British Foreign Secretary William Hague on Friday dismissed US concerns that cuts to London’s defense spending could undermine the NATO military alliance.
US Secretary of State Hillary Clinton and US Defense Secretary Robert Gates had said on Thursday that Washington feared defense cuts planned by NATO members could go too far.
Britain will on Tuesday unveil a sweeping review of its armed forces, the first such assessment since 1998, and major cutbacks to defense spending are expected as the country tries to tackle a record budget deficit.
“Let me be clear, the United Kingdom will, in the context of NATO, remain a military power of the first rank,” Hague told reporters in Brussels.
“We will continue to have an independent nuclear deterrent, to have formidable intelligence agencies. NATO have flexible and highly deployable forces,” he added.
The government is trying to reduce a budget deficit of more than 10 percent of national output while securing Britain’s strong military presence in Europe and role as an ally to the US.

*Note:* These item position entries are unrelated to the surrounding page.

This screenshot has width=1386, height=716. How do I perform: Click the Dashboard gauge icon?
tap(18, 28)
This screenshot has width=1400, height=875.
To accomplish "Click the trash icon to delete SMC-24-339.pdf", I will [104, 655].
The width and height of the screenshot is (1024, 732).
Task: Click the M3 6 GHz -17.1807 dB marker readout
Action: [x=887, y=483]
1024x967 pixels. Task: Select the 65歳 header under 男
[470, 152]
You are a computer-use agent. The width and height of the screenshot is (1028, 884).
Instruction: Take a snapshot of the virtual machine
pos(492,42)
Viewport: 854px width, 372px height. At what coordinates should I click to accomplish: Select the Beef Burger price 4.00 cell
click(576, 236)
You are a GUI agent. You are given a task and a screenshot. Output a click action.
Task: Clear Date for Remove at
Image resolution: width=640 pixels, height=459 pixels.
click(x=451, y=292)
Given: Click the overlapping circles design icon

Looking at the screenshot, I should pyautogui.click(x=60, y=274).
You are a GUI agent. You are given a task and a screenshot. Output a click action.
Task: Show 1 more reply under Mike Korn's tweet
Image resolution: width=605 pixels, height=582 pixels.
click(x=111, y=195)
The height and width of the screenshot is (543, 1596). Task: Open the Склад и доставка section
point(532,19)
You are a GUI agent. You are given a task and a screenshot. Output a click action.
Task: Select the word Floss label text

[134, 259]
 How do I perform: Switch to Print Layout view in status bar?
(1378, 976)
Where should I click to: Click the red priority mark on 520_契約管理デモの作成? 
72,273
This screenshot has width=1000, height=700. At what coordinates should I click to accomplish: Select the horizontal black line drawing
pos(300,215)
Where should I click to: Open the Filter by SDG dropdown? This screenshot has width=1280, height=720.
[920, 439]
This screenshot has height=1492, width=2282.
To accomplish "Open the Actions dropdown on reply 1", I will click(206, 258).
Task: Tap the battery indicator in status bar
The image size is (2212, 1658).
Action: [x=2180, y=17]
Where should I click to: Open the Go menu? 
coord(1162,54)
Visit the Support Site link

When asked whether she was worried about defense spending cuts by NATO members, the BBC reported Clinton as saying: “It does, and the reason it does is because I think we do have to have an alliance where there is a commitment to the common defense.”
Her comments echoed those of Gates, who on Thursday warned NATO members against a “hollowing out of alliance military capability.”
The Ministry of Defence budget of £36.9 billion (US$59 billion) is set to be slashed by up to 10 percent over four years, and the ministry already faces a deficit of £38 billion over 10 years according to earlier spending plans.
Britain is the second largest contingent in the 150,000-strong, mostly US, NATO force fighting Taliban insurgents in Afghanistan.
British Prime Minister David Cameron and Secretary of State for Defence Liam Fox have both said that funding for the UK’s 9,500 troops in the conflict would be ring-fenced.
Speaking in London on Friday, US General David Petraeus, commander of the NATO mission in Afghanistan, said he had received assurances from British officials that support for Afghanistan would be “ironclad.”